Mirror Backwards
When it comes to weird performance problems, I’ve seen this cause all sorts of them. The worst part is that there are much smarter ways to handle this.
While Table Valued Parameters aren’t perfect, I’d argue that they’re far more perfect than the alternative.
The first issue I see is that these clauses aren’t ever parameterized, which brings us to a couple familiar issues: plan cache bloat and purge, and constant query compilation.
Even when they are parameterized, some bad stuff can happen.
Since We’re Here
Let’s say you take steps like in the linked post about above to parameterize those IN clauses, though. Does that fix all your performance problems?
You can probably guess. Hey look, index!
CREATE INDEX u ON dbo.Users(DisplayName, Reputation) WITH(SORT_IN_TEMPDB = ON, DATA_COMPRESSION = PAGE);
Now, we’re gonna use a stored procedure I wrote to generate a long parameterized in clause. It’s not pretty, and there’s really no reason to do something like this outside of a demo to show what a bad idea it is.
Here’s how we’re gonna execute it:
EXEC dbo.Longingly @loops = 50, @debug = 0; EXEC dbo.Longingly @loops = 100, @debug = 0; EXEC dbo.Longingly @loops = 1000, @debug = 0;
If anyone thinks people sending 1000-long lists to an IN clause isn’t realistic, you should really get into consulting. There’s some stuff out there.
And Wave
Here’s what the query plans for those executions look like:
The important detail here is that even with our super duper powered index, the optimizer decides that life would be too difficult to apply our “complicated” predicate. We end up with query plans that scan the index, and then apply the predicate in a Filter operator afterwards.

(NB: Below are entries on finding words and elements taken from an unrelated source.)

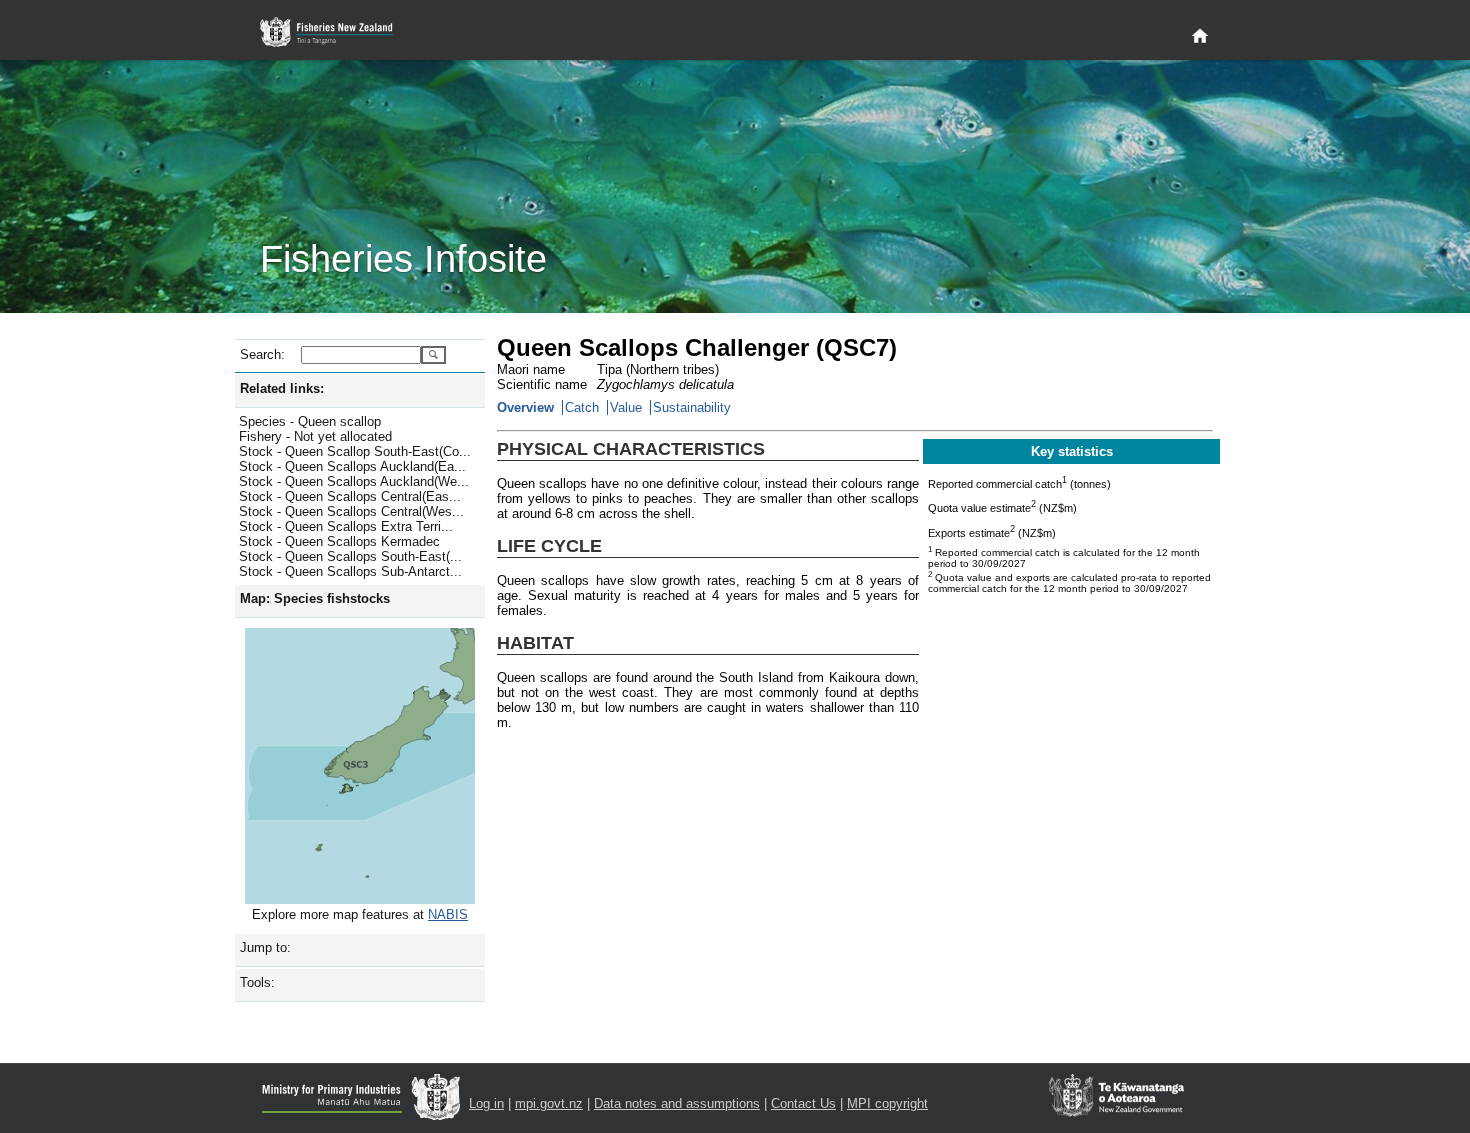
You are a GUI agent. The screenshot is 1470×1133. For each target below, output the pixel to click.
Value (626, 407)
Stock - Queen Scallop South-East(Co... (355, 451)
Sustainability (692, 407)
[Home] (1200, 37)
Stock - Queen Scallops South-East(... (350, 556)
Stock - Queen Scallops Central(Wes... (351, 511)
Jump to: (265, 947)
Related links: (282, 388)
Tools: (257, 982)
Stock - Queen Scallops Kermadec (339, 541)
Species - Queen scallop (310, 421)
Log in (486, 1103)
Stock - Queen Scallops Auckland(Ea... (352, 466)
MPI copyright (887, 1103)
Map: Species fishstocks (315, 598)
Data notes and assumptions (677, 1103)
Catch (582, 407)
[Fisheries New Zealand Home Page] (337, 32)
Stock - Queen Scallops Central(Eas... (350, 496)
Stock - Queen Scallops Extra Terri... (346, 526)
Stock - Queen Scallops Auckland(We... (354, 481)
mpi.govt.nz (549, 1103)
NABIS (448, 914)
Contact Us (803, 1103)
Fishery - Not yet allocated (315, 436)
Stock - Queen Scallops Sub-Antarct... (350, 571)
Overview (525, 407)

You’re not misreading, either. The 1000-value filter runs for roughly 7 seconds. Recompile hints do not work here, and, of course, that’d undo all your hard work to parameterize these queries.
Moral of the story: Don’t do this. Pass in a TVP, like the link above shows you how to do. If your ORM doesn’t support that, you might need to switch over to stored procedures.
Thanks for reading!
Going Further
If this is the kind of SQL Server stuff you love learning about, you’ll love my training. I’m offering a 75% discount to my blog readers if you click from here. I’m also available for consulting if you just don’t have time for that and need to solve performance problems quickly.
Using a TVP instead of IN() with a long list of values assumes there is truly a need to pass in a long list of values at all. I’ve found that often this is due to one LINQ query generating the list, which is then referenced in a second LINQ statement when that intermediate set of values is not needed for any other reason. Telltale signs include an IList or a .Contains() method on a List or using a .ToList() method. See this Github issue: https://github.com/dotnet/efcore/issues/13617. Combining the two sets of code instead generates a single database query with no instantiated list of values at all.
There is a potential replacement for .Contains() in EF Core that provides a fix for this at https://gist.github.com/ErikEJ/6ab62e8b9c226ecacf02a5e5713ff7bd although I haven’t seen that tried myself. If the list is of simple values and not of structures then a possible alternative using STRING_SPLIT is described at https://erikej.github.io/efcore/sqlserver/2021/11/22/efcore-sqlserver-cache-pollution.html.
Honestly, I haven’t touched C# code myself in over a decade, but the above is from what I send to our application developers when I find long IN() lists in a plan cache that change with every execution. They usually find that fixing it is a lot easier than finding part of their code that is causing it.
You have some assumptions here that don’t necessarily hold true:
1) People use Entity Framework
2) STRING_SPLIT() is available
In both cases a TVP is the right approach, and in the case of Dapper for example, there is quite an elegant approach with ISqlDataRecord without needing the massive overhead of a DataTable. As for STRING_SPLIT(), it is not available on compatibility levels below 130, and it has its own problems if the incoming string is a) longer than 8000 bytes; or b) incorrectly terminated.
Randolph, your point about SPLIT_STRING having issues with long or incorrectly terminated strings is especially helpful, so thanks for that! I’ve seen IN() lists of as many as 1000 UNIQUEIDENTIFIER values. SPLIT_STRING would choke on those. Our apps use EF Core with Azure SQL Database (compatibility level 150), but of course not everyone is in that situation. When I can (such as for internally developed apps) I get the application developers to modify their code. For third-party applications, we’re often stuck.